--- EXTRACT TO READ ---
During the fourth quarter of 2020, Senior Lifestyle paid $3.9 million in rent, representing 83% of its $4.7 million total due. LTC applied the operator’s letter of credit and deposits, totaling $3.7 million, to its 2020 second-quarter rent receivable; notes receivable; and its third- and fourth-quarter rent.
As of Dec. 31, 2020, the operator’s remaining delinquent balance was $1 million, according to LTC.
LTC expects cash rent under the newly transitioned properties’ leases of $5.2 million for the first lease year, $7.1 million for the second lease year, and $7.3 million for the third lease year. The leases escalate by 2% annually afterward.
A representative for LTC declined to comment for this story, but noted that the REIT would share more information on the transition during its fourth-quarter earnings call Friday morning. Senior Lifestyle was not immediately available to elaborate on the operator transition.
Last December, the REIT had reduced its 2021 rent escalators for operators by 50% in the form of a one-time rent credit.
On the whole, LTC collected 98% of its contractual rent and mortgage interest in the fourth quarter of 2020.
LTC logged $30.4 million, or $0.78 per share, in funds from operations (FFO) for the 2020 fourth quarter, beating analysts’ expectations.

--- PROBLEM TO WORK ON ---
Copy out, word for word, the stretch of the LTC rent report from "A representative for" through "quarter of 2020.".

--- SUPPLIED INFORMATION ---
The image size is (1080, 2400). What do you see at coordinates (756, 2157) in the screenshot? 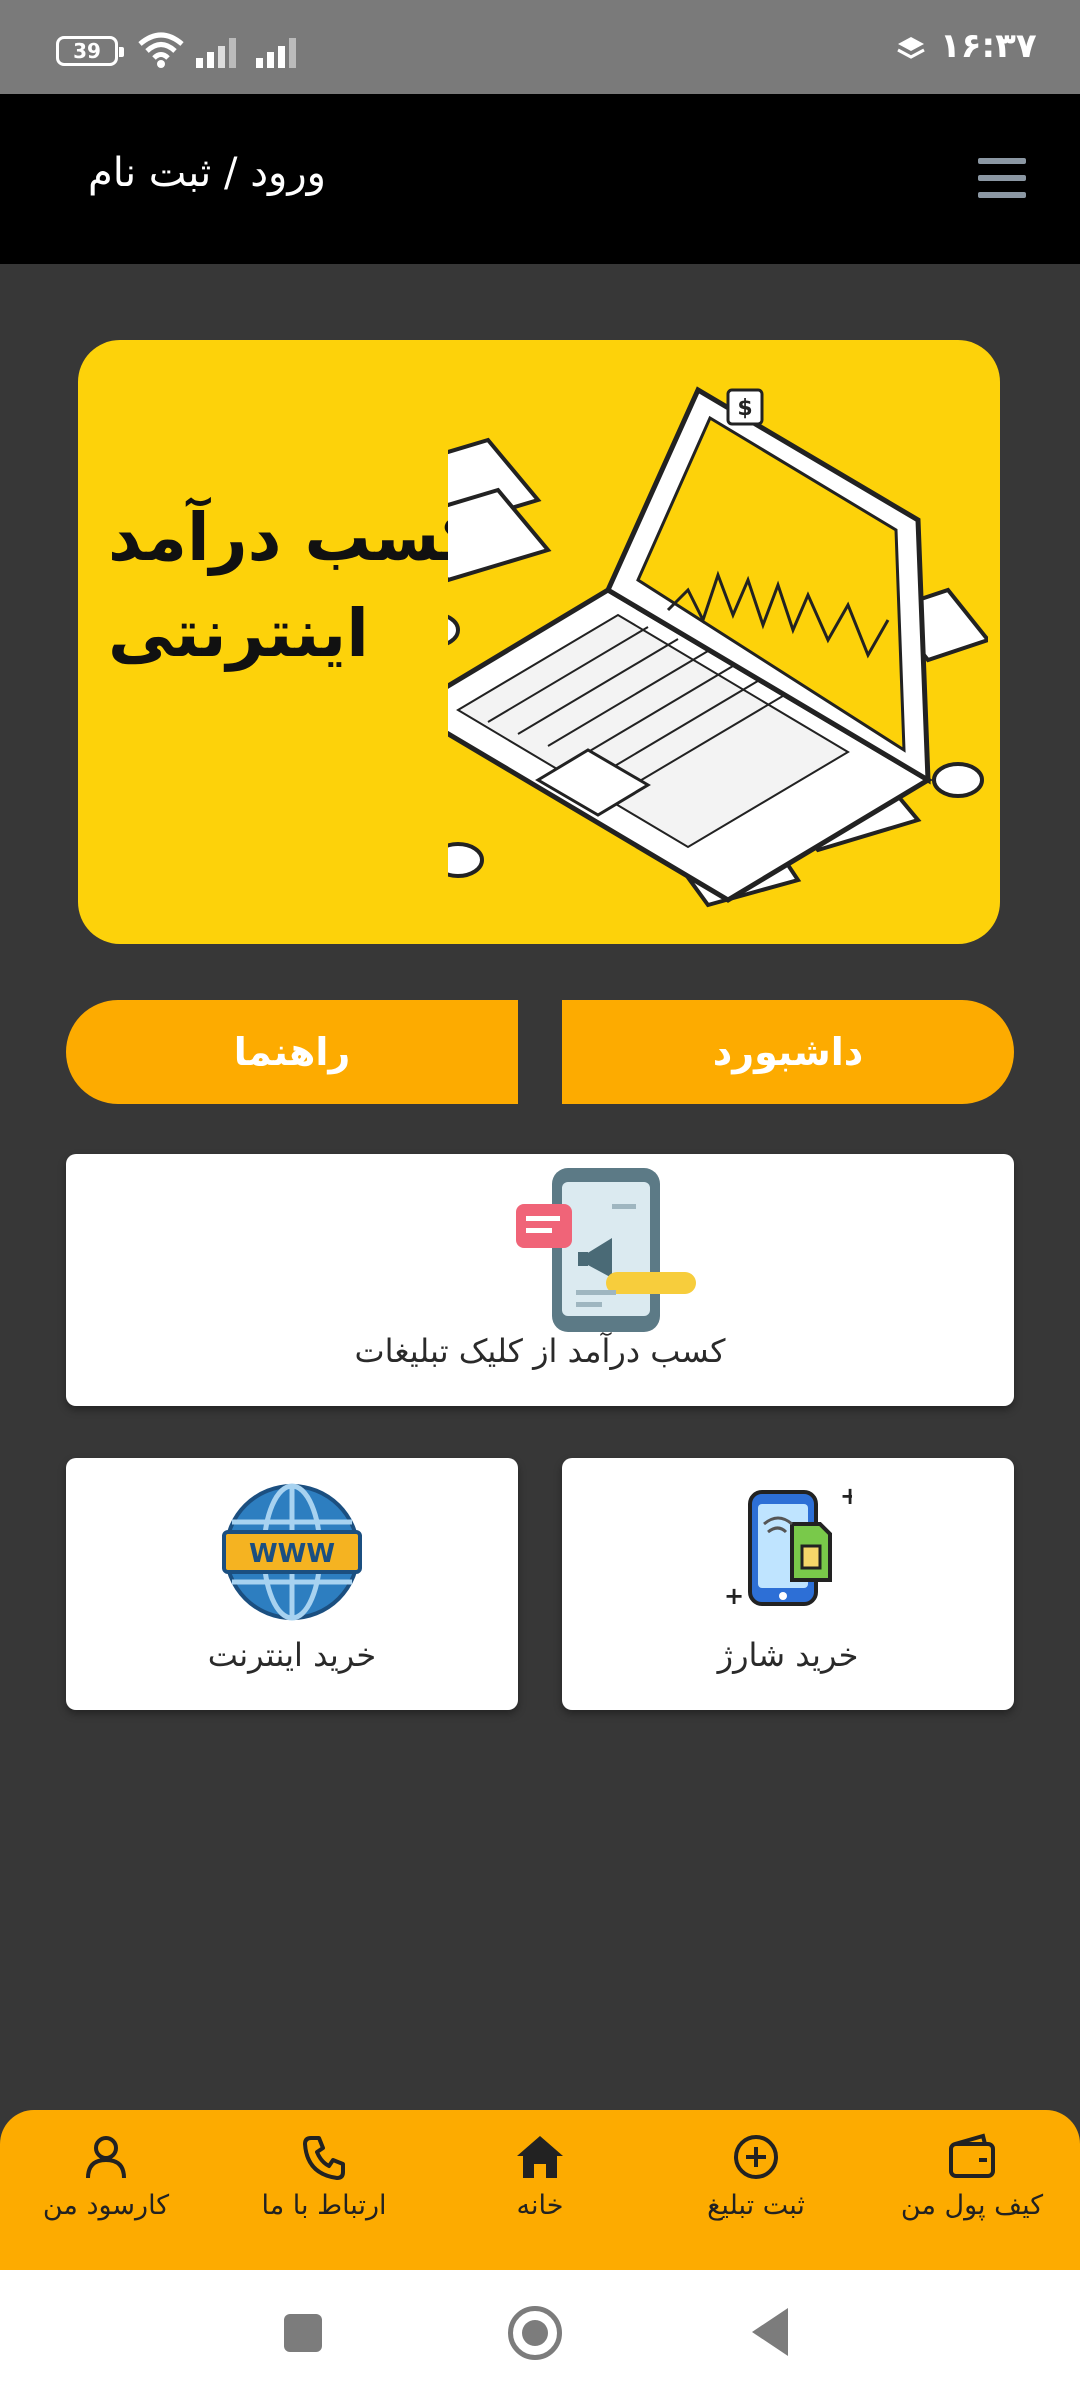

--- WRITTEN REPLY ---
A representative for LTC declined to comment for this story, but noted that the REIT would share more information on the transition during its fourth-quarter earnings call Friday morning. Senior Lifestyle was not immediately available to elaborate on the operator transition.
Last December, the REIT had reduced its 2021 rent escalators for operators by 50% in the form of a one-time rent credit.
On the whole, LTC collected 98% of its contractual rent and mortgage interest in the fourth quarter of 2020.